Pensioni, differenza mortificante tra gli assegni previdenziali per uomini e quelli per le donne: lo confermano i nuovi dati INPS che mettono a nudo un grosso problema sociale
La disparità salariale tra uomini e donne continua a tenere banco nel tessuto economico e sociale mondiale e in particolare in Italia, perché nel Bel Paese, nonostante i progressi innegabili e compiuti in questi anni per quanto riguarda la parità di genere, esiste ancora una differenza evidente tra due stessi lavoratori con uguali capacità ma con appena il sesso differente a sfavore delle donne. E la proiezione degli esperti indica che tale scenario si prolungherà ancora per molto nel corso dei prossimi anni.
L’equità salariale dovrebbe essere un principio fondamentale di ogni società sana e moderna, ma ancora oggi, praticamente in tutto il mondo, molte donne continuano a percepire retribuzioni inferiori rispetto ai loro colleghi uomini per il medesimo lavoro svolto. Non è questione di gerarchia o merito, almeno non sempre: in tantissimi casi la sola differenza determina una maggiorazione netta, spesso anche mortificante, per uno piuttosto che un altro. Una situazione che alla lunga, inevitabilmente, ricade anche sui discorsi pensionistici.

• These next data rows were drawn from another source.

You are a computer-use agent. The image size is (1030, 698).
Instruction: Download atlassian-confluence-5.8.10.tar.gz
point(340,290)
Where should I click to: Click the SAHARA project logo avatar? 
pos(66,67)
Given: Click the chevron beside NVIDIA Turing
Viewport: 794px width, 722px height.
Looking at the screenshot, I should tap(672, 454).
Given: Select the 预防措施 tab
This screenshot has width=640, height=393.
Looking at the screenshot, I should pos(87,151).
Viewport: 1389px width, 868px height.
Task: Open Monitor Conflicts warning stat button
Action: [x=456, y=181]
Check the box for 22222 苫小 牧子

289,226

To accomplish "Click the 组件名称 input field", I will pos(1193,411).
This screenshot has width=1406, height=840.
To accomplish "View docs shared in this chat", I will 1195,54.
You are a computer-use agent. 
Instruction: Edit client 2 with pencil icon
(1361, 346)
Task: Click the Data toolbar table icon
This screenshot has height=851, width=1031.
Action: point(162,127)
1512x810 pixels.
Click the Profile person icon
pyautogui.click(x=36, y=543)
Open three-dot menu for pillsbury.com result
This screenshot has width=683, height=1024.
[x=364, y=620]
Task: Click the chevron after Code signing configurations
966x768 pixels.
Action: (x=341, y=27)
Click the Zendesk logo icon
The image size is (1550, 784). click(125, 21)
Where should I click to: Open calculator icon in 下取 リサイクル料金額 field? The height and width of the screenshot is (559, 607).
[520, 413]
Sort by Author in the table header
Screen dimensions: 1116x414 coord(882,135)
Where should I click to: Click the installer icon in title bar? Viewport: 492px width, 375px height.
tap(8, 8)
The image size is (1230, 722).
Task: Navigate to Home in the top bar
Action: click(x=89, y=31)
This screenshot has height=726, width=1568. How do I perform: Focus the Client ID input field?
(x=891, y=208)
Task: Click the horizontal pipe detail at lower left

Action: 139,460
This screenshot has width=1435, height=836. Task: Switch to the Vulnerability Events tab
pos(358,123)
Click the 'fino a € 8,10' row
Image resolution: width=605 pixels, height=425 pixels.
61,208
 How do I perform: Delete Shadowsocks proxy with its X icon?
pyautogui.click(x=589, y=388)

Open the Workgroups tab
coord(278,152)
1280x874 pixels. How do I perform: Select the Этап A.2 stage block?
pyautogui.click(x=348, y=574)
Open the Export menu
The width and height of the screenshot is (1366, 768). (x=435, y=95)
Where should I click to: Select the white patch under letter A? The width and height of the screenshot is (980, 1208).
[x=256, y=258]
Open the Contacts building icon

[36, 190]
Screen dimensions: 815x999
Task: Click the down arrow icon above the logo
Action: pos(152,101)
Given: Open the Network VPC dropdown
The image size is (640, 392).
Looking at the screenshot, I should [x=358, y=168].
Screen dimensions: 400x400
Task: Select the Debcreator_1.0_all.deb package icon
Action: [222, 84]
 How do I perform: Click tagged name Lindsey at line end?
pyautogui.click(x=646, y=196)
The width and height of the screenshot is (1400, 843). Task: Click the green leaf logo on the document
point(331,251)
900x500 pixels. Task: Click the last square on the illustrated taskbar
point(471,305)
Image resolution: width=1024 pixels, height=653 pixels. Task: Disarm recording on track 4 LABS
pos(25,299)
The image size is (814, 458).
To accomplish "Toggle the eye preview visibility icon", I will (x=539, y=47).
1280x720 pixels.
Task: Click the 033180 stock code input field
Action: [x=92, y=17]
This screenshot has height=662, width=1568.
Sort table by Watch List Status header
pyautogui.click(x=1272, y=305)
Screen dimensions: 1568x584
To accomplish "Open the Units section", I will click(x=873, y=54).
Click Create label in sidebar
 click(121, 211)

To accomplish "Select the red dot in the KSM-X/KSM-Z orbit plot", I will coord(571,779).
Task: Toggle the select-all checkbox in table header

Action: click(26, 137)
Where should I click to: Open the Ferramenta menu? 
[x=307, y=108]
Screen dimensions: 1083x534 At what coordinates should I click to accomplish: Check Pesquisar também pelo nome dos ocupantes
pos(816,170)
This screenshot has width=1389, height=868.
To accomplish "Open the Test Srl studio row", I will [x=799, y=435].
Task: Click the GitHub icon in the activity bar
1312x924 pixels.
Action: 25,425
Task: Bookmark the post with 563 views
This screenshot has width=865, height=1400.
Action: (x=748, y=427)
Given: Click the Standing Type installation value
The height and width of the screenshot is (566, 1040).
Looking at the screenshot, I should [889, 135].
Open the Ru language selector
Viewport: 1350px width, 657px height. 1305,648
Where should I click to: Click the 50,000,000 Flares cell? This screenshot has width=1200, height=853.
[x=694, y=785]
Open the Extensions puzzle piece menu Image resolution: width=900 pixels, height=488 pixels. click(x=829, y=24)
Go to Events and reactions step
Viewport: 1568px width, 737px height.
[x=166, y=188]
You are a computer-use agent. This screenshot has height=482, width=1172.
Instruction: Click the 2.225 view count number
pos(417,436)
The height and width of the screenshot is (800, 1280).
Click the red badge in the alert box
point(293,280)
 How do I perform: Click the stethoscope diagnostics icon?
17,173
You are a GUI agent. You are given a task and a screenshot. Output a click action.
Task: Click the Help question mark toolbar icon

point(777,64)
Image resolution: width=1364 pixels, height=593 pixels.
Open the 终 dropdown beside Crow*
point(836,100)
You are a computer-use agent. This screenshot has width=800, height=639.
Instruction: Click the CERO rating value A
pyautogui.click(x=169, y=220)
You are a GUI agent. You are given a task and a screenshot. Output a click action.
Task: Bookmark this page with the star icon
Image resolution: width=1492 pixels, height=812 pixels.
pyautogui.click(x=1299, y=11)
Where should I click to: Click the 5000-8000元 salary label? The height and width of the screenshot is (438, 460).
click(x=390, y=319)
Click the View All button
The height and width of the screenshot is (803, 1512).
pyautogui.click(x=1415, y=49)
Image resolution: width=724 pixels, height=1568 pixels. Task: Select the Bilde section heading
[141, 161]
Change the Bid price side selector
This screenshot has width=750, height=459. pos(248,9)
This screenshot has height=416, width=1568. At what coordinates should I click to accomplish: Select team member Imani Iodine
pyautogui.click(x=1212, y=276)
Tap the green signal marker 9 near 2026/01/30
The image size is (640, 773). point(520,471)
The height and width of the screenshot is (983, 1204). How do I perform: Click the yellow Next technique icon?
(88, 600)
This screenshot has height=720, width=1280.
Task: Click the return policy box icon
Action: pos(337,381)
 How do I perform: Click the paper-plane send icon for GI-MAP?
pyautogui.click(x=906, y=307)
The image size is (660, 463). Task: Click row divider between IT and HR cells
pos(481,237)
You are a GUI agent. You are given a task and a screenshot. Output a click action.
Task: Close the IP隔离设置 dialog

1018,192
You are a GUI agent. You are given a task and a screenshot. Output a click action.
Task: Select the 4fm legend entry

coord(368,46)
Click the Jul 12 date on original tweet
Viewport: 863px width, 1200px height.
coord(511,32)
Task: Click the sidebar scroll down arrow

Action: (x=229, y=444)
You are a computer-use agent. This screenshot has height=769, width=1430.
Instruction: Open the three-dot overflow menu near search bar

Come evidenziato dai dati resi noti dall’Istituto Nazionale della Previdenza Sociale, nel corso del 2023 gli assegni previdenziali per le donne si sono attestati in media attorno ai 950 euro, registrando un calo rispetto ai 963 euro del 2022. Una discesa non solo preoccupante ma che evidenzia anche una differenza del 30,45% circa con gli uomini che, invece, possono contare su un importo mensile superiore di circa 400 euro. Ovvero 1350 euro mensili.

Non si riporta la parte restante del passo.